“Khomeini’s prisons are quite unlike any others…”
In August 2004, a girl of sixteen was hanged in public by the religious judge of the town of Neka, in Iran, because he blamed her for being “a chatterbox” at her trial. This news revolted the whole world. Now, for a quarter of a century, tens of thousands of prisoners have been executed in Iran, women and adolescent girls among them. Through the fate of Shekar, and many others, the author, who lived through that hell herself for three years, retraces and denounces the terrible physical and psychological torture inflicted on Iranian women in the mullahs’ prisons. She also, above all, describes the formidable will to live and to resist that animates them. Beyond mere witness, here is the modest and poignant cry of a whole generation of women truly determined to face the fundamentalist “Beast”.

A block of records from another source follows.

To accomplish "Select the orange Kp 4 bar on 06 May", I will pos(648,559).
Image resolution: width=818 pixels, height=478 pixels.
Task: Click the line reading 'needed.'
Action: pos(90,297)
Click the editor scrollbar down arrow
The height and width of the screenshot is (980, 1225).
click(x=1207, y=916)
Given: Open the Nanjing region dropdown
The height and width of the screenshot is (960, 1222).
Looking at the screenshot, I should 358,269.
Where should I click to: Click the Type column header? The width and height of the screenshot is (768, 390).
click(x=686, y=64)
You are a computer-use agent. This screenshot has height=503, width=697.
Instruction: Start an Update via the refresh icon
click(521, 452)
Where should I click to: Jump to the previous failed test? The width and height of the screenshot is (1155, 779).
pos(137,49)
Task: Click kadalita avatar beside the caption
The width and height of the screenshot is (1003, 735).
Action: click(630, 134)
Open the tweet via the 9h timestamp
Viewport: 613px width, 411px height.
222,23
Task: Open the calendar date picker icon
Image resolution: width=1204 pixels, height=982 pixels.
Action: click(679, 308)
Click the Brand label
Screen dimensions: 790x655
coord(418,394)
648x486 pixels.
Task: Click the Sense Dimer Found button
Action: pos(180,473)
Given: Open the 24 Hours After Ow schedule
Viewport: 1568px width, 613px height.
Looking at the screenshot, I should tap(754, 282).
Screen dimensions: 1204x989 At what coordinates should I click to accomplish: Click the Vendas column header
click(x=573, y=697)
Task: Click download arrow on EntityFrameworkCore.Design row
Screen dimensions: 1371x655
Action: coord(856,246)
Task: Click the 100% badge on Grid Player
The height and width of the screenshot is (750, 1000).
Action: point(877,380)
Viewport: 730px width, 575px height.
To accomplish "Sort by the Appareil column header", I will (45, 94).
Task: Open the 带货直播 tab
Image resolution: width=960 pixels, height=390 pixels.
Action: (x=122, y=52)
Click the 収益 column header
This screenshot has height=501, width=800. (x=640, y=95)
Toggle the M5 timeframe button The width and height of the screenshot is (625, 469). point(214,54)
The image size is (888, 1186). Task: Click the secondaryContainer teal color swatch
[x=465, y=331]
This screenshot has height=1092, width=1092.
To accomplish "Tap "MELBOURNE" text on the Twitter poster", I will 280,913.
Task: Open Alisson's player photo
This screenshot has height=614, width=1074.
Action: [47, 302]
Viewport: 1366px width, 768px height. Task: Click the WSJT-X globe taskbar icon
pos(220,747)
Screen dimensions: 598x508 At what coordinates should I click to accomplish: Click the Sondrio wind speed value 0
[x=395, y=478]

Hengameh Haj Hassan was a nurse in Tehran at the time of the Islamic Revolution. She immediately saw the consequences of the Khomeini regime’s takeover in the course of her hospital work. Being unable to remain indifferent, she denounced the acts of the theocratic power. Arrested in 1981, she spent three years in various prisons, including that of Evin, in conditions that are impossible to imagine. On her liberation, she rejoined the People’s Mojahedin and lives at present in the city of Ashraf in Iraq.